Em contrapartida, me deixam histórias, pessoas, vontades. Os anos me fazem livre para ser  diferente daquilo do que fui e serei. Os anos me dão espaço para ser o hoje. O tempo não traz consigo a conformidade com a paisagem, mas sim  uma alegria real de se ter o controle e um amanhã baseado em toda leveza existente na loucura de cada amanhecer.

sexta-feira, 11 de março de 2011

A casa

Respirou fundo e abriu a porta. Aproveitando a fresta de luz, constatou: As falhas na parede apontavam a continuidade de um caminho que já desgastado. Parecia que ela abria sulcos para as promessas passarem. Quantas promessas! Uma vida inteira baseada no não saber, na falta de motivos ou coragem de continuar.

O rachado surgia no ponto baixo da parede, próximo ao azulejo do chão e subia vagarosamente, formando rios, galhos, continuações de uma história perdida entre as paredes daquela casa. Há tanto não entrava ali.

A poeira tomou conta das poltronas cobertas com lençóis velhos. As coisas foram abandonadas para que a vida pudesse seguir. Cada passo na casa era um pedaço de uma história esquecida não só pelo querer esquecer, mas também pela a memória que brinca traiçoeira e apaga os detalhes. A dor já não parecia estar ali.

Acendeu a única lâmpada que ainda funcionava na casa, viu o que o tempo manteve tudo intacto, translúcido à memória e pálido em seu lugar de origem. Tudo suspenso esperando a hora de recomeçar o que já não tinha começo, nem meio.

Descobriu os móveis da sala, limpou com a manga da camisa o pó acumulado no porta-retratos. Um sorriso tão largo na fotografia já levemente amarelada. Definitivamente foi feliz ali.

Se viu menino correndo entre as pernas dos adultos, adolescente se perdendo nas pernas da amada. Viu-se homem perdido, sem rumo, nem nada.  Ali, estava a sua vida, escondida debaixo de cada lençol.

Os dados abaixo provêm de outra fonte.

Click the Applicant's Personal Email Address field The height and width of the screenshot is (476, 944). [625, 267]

Puxava o pano, caia poeira da alma. A paina da memória à contraluz. Passou a noite ali, fez festa para espantar a nostalgia, inventou os caminhos, reviveu para que fosse permitido voltar a viver em paz com o que sempre foi.

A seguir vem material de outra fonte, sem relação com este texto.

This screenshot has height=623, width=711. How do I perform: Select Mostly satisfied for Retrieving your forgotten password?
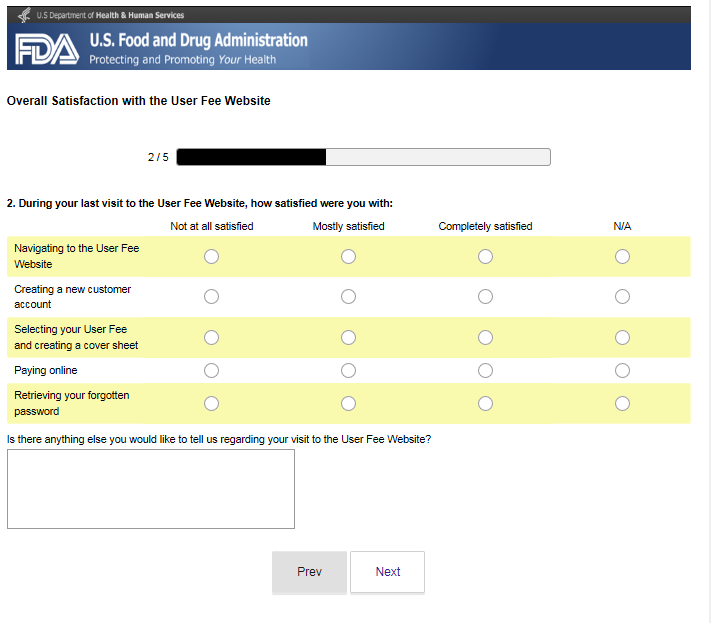tap(348, 403)
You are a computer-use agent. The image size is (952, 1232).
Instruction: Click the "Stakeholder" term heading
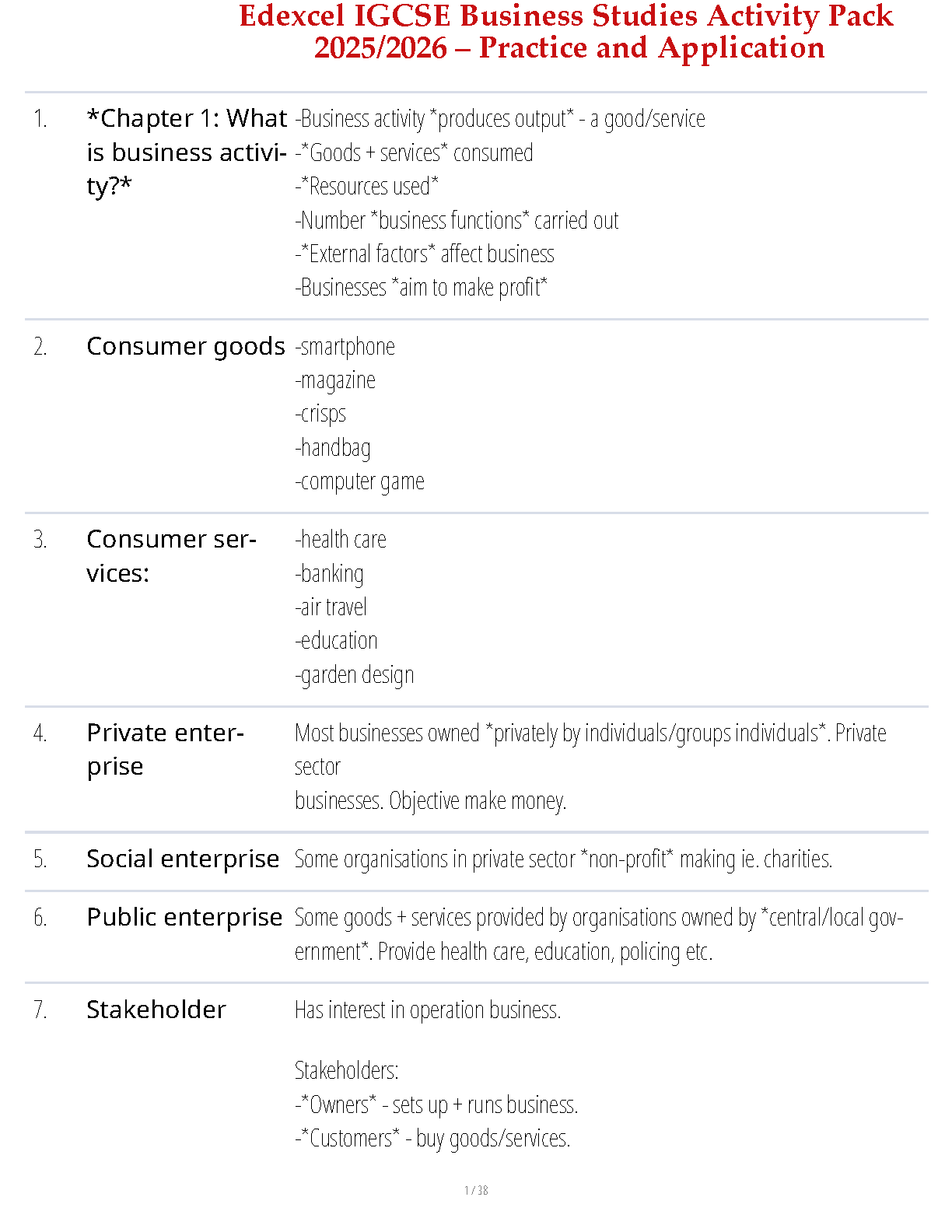(156, 1010)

(Rio de Janeiro, 2 de agosto de 2010, publicado originalmente no mocasdiferentes.wordpress.com)

quarta-feira, 12 de janeiro de 2011

No Restaurante

Meio-dia. Hora exata para entrar em um restaurante e participar da falsa e obrigatória comemoração de se dividir a mesa com desconhecidos. É o momento de sentir-se um forasteiro na terra de pessoas mudas ou, ainda, de escutar conversas privadas em mesas públicas.

Não é mais uma arte tornar-se invisível em um lugar onde não há cadeiras vazias: Ninguém se percebe, não há sequer o pânico de semi-conhecidos.

Nestas horas, há apenas olhos vidrados em seus próprios pratos, perdidos entre a salada e um bom filé.

Solidão que se anuncia na pressa da grande cidade que não tem tempo para a história de seus dias. O almoço, principalmente nos dias úteis, é o melhor anúncio para um estilo de vida independente (na verdade um tanto solitário).

A regra é o não incomodar, não incomodar-se.

O máximo que dirão será um “com licença” ou “o lugar está ocupado?”. É necessário se acostumar: A fala ficará restrita a um pedido de bebida ao garçom. Não sobra espaço, nem ar. Não espere um sorriso, uma cortesia, muito menos um possível amigo. A cidade convida para o almoço, mas traz à mesa a ausência de rostos – e alma.